Seeing the devastation that Putin’s war is wrecking on a country and on individual lives is alarming. Hearing the stories of just some of the 2 million persons who have been forced to flee their country and leave loved ones behind is equally disturbing. It renders one speechless that so much suffering can happen at the hands of one person.
We see images of wives and girl friends and mothers and children escaping the violence of the war while the men stay behind to fight it, some in their teens, some in their fifties. We see old people being left behind because they cannot make the arduous journey; and others doing their best struggling to make it. We see children crying in the basements and metro stations.
How can life be so cruel and how can humans be so cruel to other humans?
What price we are willing to pay for our ideologies? What is the ease with which we surrender our humanity for…what? Victory? Hatred? Power? The thrill of seeing others suffer? The triumph of a belief? An idol? What’s it all about? How many others will suffer in the process?
To grasp the meaning of war, it behooves us to think about our relationships. Think about just one person fleeing the country and leaving behind the following:
A loved one, a husband or lover.
A parent or grandparent.
A place. A home. One’s plants. One’s photographs and memories.
One’s yard and one’s neighborhood.
One’s job and one’s co-workers.
The list can go on and on. It is a list of relations.
When the Lakota people pray, they always pray “all our relations.” This is a profound way of remembering the sacredness of all relationships.

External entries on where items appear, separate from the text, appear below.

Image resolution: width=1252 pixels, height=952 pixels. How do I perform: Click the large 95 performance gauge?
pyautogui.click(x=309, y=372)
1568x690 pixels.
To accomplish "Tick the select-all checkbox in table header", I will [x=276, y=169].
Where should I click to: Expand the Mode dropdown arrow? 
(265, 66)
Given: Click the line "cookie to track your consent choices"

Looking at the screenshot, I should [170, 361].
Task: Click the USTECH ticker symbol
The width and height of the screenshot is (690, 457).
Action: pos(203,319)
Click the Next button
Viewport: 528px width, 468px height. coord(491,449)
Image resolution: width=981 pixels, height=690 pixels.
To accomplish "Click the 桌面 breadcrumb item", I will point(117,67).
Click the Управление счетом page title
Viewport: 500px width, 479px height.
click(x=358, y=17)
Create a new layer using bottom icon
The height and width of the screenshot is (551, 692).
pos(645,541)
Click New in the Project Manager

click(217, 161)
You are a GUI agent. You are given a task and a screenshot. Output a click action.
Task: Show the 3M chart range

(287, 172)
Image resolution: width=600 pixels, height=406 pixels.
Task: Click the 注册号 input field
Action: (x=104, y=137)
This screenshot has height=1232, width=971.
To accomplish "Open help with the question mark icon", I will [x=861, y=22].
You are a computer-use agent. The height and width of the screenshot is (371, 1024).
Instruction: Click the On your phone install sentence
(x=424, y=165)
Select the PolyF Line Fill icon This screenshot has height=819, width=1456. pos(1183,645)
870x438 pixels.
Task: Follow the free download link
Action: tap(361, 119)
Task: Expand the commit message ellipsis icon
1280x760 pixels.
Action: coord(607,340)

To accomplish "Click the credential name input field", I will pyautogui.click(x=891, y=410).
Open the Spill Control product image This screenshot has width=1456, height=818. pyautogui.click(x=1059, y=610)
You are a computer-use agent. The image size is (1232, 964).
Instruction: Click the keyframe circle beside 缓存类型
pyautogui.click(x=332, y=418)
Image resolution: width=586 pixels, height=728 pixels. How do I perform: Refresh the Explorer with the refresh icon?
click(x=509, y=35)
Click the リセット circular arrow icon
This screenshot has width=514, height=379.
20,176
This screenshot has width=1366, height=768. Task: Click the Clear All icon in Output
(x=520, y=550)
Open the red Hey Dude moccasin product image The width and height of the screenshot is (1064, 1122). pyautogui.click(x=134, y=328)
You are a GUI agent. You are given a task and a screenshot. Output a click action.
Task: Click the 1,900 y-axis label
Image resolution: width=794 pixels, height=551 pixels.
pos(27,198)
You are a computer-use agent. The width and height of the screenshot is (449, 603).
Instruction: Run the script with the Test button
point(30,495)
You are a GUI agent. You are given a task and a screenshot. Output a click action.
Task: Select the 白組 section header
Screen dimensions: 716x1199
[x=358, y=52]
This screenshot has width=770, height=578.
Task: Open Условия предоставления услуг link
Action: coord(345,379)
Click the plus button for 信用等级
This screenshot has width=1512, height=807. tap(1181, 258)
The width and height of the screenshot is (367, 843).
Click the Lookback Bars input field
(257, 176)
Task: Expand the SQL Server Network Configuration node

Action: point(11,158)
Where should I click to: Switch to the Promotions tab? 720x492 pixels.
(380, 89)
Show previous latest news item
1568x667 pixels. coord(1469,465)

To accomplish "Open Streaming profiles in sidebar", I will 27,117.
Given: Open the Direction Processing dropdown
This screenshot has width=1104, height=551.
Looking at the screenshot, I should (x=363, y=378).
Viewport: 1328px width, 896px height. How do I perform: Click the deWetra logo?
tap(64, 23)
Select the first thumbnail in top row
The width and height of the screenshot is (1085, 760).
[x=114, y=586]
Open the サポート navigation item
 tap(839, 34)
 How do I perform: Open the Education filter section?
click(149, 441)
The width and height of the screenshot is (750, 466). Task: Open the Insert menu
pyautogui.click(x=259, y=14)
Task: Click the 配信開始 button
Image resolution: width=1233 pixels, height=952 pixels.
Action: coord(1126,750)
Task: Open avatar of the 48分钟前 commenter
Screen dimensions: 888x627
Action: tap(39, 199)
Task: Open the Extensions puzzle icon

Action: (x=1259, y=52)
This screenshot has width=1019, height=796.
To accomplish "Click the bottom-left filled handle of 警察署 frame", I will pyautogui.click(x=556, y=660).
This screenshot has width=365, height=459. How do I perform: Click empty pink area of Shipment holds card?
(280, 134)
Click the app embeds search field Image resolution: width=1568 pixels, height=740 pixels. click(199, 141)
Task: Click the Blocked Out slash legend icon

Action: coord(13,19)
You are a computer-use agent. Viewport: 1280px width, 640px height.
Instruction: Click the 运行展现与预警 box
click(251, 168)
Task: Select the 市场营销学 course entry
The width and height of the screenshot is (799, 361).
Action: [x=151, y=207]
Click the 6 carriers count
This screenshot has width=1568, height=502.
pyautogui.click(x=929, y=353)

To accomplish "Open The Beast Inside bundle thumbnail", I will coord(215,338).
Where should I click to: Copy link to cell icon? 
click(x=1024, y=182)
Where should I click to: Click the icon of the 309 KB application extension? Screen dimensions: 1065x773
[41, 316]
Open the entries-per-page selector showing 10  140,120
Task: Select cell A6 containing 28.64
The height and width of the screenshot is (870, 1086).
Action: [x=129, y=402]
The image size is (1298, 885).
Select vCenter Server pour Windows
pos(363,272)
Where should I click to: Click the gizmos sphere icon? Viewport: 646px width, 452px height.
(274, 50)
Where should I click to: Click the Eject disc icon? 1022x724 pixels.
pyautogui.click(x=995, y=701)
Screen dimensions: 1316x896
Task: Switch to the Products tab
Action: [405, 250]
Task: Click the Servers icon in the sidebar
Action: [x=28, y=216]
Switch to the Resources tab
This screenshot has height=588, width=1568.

Meister Eckhart says, “relation is the essence of everything that exists.” This is echoed by today’s physics as well. That is why we are all “interdependent.” And it is also why we are capable of compassion which is the working out of our interdependence in both joy and sorrow.
Until we choose otherwise. And choose to treat others as objects, not as subjects we are in in relationship with. One cannot wage war without stepping outside the circle of “all our relations” and into a box of “us vs. them,” of subject vs. object.
Is war the opposite of relationship, the opposite of honoring the sacredness of beings and our being-with other beings?
Evil and War are efforts to destroy the Sacred, to rupture all our relations. What drives humans to that end?
See Matthew Fox, Sins of the Spirit, Blessings of the Flesh: Transforming Evil in Soul and Society
See also Matthew Fox, Christian Mystics, pp. 211f
To read the transcript of Matthew Fox’s video teaching, click HERE.
Banner Image: Building attacked by Russia in Kharkiv, Ukraine. Photo by Ministry of Internal Affairs of Ukraine, Wikimedia Commons.
Queries for Contemplation
Do you see war as a rupture of relationships? And thereby the destruction of the Sacred? Do we still honor the Sacred? How so? How not?